● Entries taken from a collection
※
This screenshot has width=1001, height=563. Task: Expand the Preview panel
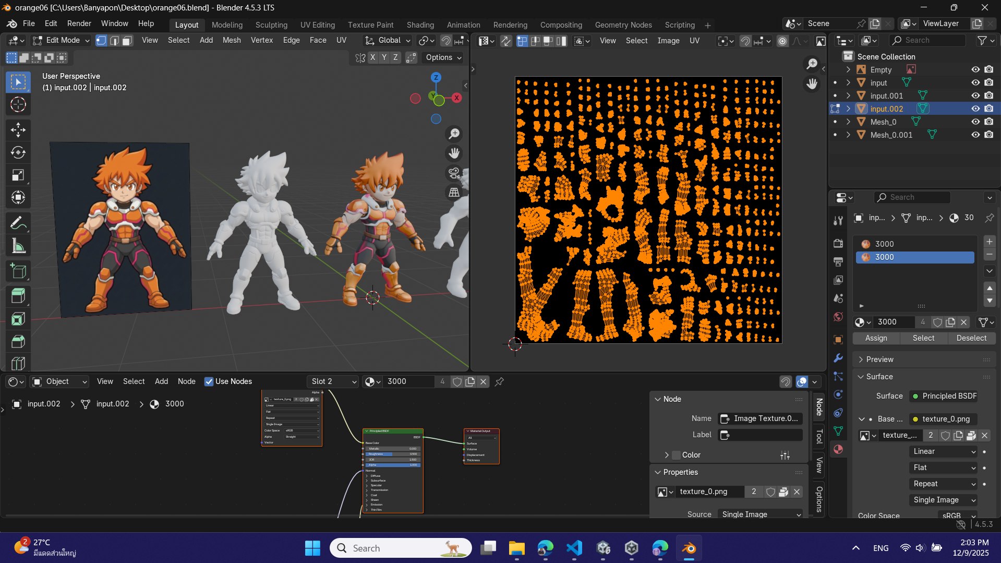[879, 360]
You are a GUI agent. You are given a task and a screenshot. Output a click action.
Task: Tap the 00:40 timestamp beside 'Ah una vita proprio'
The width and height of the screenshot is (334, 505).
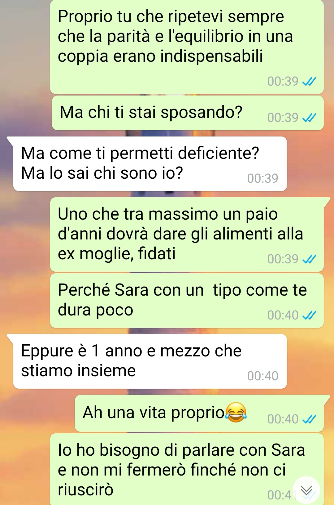[283, 419]
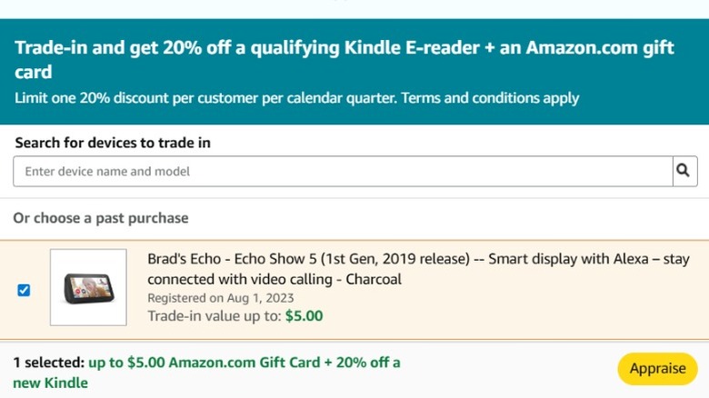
※
● Work task
When you give the entries again, keep them exact and omit any picture they contain.

● Solved exercise
This screenshot has width=1001, height=563. Task: Expand the Preview panel
[879, 360]
You are a GUI agent. You are given a task and a screenshot. Output a click action.
Task: Tap the 00:40 timestamp beside 'Ah una vita proprio'
The width and height of the screenshot is (334, 505).
[283, 419]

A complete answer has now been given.